The commission's ideas, timid as they are, have three real merits. First, they redirect subsidies in a way that distorts the international trade system a lot less and thus encourages progress at the WTO. Second, they would make farmers respond to the demands of the market rather than to the availability of subsidies. Finally Mr Fischler's CAP reforms would make it more likely that EU money is spent on goals that ordinary people genuinely support, such as beautifying the countryside and keeping small farmers in business. The commission also wants to cap the amount that the largest farms receive, so ending the anomaly of the wealthiest landholders, such as England's Prince Charles, doing particularly well out of the CAP.

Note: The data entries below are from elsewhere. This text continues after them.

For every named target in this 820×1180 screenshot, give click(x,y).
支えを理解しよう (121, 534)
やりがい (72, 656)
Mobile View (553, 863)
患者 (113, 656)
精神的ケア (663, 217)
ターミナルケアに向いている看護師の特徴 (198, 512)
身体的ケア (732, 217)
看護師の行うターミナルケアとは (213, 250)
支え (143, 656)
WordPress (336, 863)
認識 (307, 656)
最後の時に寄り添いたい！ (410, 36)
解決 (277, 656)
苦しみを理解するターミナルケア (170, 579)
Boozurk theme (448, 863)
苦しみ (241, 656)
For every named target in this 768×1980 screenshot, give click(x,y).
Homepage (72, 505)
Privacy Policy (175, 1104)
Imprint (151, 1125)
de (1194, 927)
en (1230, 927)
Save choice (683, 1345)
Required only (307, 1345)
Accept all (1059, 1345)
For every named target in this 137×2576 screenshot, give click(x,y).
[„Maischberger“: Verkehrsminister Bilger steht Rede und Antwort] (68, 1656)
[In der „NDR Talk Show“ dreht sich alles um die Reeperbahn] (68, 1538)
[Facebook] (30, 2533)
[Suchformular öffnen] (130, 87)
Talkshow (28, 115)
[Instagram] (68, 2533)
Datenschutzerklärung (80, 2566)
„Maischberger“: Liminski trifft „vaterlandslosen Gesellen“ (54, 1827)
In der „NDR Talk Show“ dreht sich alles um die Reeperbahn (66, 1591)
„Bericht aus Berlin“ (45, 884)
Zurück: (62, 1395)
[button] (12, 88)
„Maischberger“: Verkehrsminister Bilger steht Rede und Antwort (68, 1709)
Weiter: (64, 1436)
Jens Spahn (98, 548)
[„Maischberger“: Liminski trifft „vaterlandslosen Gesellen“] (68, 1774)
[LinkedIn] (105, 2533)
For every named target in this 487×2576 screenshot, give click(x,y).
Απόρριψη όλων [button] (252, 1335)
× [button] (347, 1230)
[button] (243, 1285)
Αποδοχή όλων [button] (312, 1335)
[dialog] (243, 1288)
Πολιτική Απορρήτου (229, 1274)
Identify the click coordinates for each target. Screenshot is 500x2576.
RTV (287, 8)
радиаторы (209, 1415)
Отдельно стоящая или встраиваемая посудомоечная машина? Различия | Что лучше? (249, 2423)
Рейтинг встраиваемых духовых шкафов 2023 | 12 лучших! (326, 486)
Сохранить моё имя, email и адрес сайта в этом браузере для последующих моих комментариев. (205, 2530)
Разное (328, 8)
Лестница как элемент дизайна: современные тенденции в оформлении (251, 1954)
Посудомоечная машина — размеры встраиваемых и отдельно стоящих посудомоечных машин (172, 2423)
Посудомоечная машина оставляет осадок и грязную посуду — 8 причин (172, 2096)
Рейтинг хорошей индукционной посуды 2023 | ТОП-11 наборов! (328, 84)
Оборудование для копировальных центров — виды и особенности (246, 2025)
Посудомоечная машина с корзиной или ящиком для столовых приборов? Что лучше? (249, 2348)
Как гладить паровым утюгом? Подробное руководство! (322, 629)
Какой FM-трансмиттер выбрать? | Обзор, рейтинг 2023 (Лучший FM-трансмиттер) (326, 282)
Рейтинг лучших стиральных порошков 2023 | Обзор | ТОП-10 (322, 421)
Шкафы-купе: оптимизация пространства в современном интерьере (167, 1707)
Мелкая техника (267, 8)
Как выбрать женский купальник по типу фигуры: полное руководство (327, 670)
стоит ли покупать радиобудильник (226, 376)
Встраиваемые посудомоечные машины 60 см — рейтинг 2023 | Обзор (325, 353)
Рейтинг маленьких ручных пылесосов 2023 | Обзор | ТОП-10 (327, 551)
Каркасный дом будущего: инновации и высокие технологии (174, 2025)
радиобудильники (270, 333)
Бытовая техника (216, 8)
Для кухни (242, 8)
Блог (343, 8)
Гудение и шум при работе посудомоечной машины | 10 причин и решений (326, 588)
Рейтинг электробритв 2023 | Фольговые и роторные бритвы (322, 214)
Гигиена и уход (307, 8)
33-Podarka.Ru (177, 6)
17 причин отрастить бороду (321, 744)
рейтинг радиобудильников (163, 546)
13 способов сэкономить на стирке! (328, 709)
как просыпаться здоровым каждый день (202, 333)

Farmer Jacques, magnificently sans gene

The fact that France opposes these reforms gives the lie to its government's argument that its support for the CAP is all about a principled desire to defend the unique lifestyle of la France profonde. The fact is that France is extremely proficient at intensive farming and it is intensive farmers who stand to lose most from Mr Fischler's reforms. This concern, added to the French government's fear of enraging its notoriously irascible farmers, is the real motivation behind France's refusal to contemplate real reform of the CAP.

A lesser man than Mr Chirac might blush to pursue such a venal policy, while protesting his desire to help the world's most impoverished people. But, as his grocery bills (among other things) delightfully illustrate, France's president is not a man who is easily embarrassed.

Commentary feature. France's support for Europe's wasteful CAP is indefensible.